Unprecedented Extreme Heatwave
(Photo : Daniel Feldman via Getty Images)
The Magellanic penguin ((Spheniscus magellanicus) was named after the Portuguese explorer Ferdinand Magellan who first discovered the penguins during his global expeditions in 1520.
Majority of the Magellanic penguins are found in the Falkland Islands and some parts of South America. One of the largest breeding grounds of these penguins is in Argentina.
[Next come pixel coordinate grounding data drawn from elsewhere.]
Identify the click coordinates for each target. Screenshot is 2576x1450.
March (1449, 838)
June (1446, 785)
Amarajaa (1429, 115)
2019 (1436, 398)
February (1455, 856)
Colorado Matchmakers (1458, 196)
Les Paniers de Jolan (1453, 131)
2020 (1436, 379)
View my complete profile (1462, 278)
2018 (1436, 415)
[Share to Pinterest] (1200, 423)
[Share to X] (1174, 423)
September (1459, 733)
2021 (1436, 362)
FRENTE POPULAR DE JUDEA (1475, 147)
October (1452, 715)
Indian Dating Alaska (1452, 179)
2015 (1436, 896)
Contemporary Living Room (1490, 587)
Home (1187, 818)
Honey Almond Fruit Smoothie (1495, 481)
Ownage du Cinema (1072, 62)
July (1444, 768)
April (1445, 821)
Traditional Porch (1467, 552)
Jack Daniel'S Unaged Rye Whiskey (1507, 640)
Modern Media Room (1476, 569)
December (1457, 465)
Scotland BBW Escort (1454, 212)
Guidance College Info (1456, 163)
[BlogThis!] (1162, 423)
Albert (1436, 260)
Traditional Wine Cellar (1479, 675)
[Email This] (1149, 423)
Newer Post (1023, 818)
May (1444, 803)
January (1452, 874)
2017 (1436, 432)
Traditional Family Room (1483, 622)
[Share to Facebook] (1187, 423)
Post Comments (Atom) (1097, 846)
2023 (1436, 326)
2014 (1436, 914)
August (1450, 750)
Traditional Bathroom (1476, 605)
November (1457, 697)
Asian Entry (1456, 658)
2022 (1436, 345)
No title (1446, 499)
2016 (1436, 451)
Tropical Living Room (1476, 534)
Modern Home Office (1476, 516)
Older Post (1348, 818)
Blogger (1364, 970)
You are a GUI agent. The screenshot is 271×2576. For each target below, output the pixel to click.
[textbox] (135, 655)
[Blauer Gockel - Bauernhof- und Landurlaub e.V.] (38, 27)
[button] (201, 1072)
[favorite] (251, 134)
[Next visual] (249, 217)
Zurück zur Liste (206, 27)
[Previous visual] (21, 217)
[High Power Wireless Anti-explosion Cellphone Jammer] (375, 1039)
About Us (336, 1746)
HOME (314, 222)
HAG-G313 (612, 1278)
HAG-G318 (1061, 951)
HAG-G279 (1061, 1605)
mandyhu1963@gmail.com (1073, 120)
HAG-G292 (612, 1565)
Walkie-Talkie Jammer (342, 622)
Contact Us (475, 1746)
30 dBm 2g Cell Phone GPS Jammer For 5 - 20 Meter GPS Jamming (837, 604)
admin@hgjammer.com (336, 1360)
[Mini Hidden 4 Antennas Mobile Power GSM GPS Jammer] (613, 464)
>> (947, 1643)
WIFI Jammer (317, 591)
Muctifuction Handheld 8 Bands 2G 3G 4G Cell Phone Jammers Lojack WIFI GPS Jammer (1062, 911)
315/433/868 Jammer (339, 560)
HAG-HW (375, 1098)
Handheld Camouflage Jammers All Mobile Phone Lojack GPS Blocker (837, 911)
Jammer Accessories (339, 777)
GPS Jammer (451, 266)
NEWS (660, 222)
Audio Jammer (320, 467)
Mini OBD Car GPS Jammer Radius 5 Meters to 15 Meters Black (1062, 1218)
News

Researchers have found that temperatures increased by up to 44°C (111.2°F) along the southern coast of Punta Tombo in Chubut Province, Argentina, on January 19, 2019, as per a new study published in the journal Ornithological Applications.
The study said it was the highest temperature ever recorded in Punta Tombo since the study’s co-author P. Dee Boersma started studying this population of Magellanic penguins in 1982.
Following the study, scientists from the University of Washington surveyed the penguin population in Punta Tombo and discovered that 354 adult penguins have died during the extreme heatwave.
According to the study’s lead author Katie Holt, it was the first time they have recorded an extreme heatwave-related mass fatality at Punta Tombo.
The extreme heatwave occurred near the end of a breeding season of Magellanic penguins, leading to the deaths of not only adult penguins but also their chicks.
The study revealed that 75% of the dead penguins are adults and a conducted postmortem analysis show that cause of death was dehydration. The risk posed by climate change does not only affect the Magellanic penguin population in Argentina, but also in other parts of the world as well.
The effects of climate change such as the rising ocean temperatures acidification and changing wind patterns may be contributing to the struggle of penguins to find food, as per Washington Post. Other threats to Magellanic Penguins are excessive commercial fishing, oil pollution, and plastics in the oceans.
Climate Change Responsible for Penguin Deaths in Other Regions
In a separate study, the British Antarctic Survey stated scientists have conducted a new study and concluded that climate change is a risk to the potential extinction of emperor penguins (Aptenodytes forsteri) in their published research in the journal Global Change Biology on August 3, 2021.
According to lead author, Stephanie Jenouvrier, and the other authors of this study, “Species extinction risk is accelerating due to anthropogenic climate change, making it urgent to protect vulnerable species through legal frameworks in order to facilitate conservation actions that help mitigate risk.”
The researchers of the study assessed climate change and focused on the emperor penguins, which form their colonies over the Antarctic Sea ice. The study stated a projection that the ongoing greenhouse gas (GHG) emissions will continue to melt the ice in the future.
Nevertheless, the studies of Holt and Jenouvrier, along with their respective authors, both highlight the threats posed by climate change, such as global warming, to the population of penguins not only in a certain region of the globe but also in other places that were once a haven for penguins.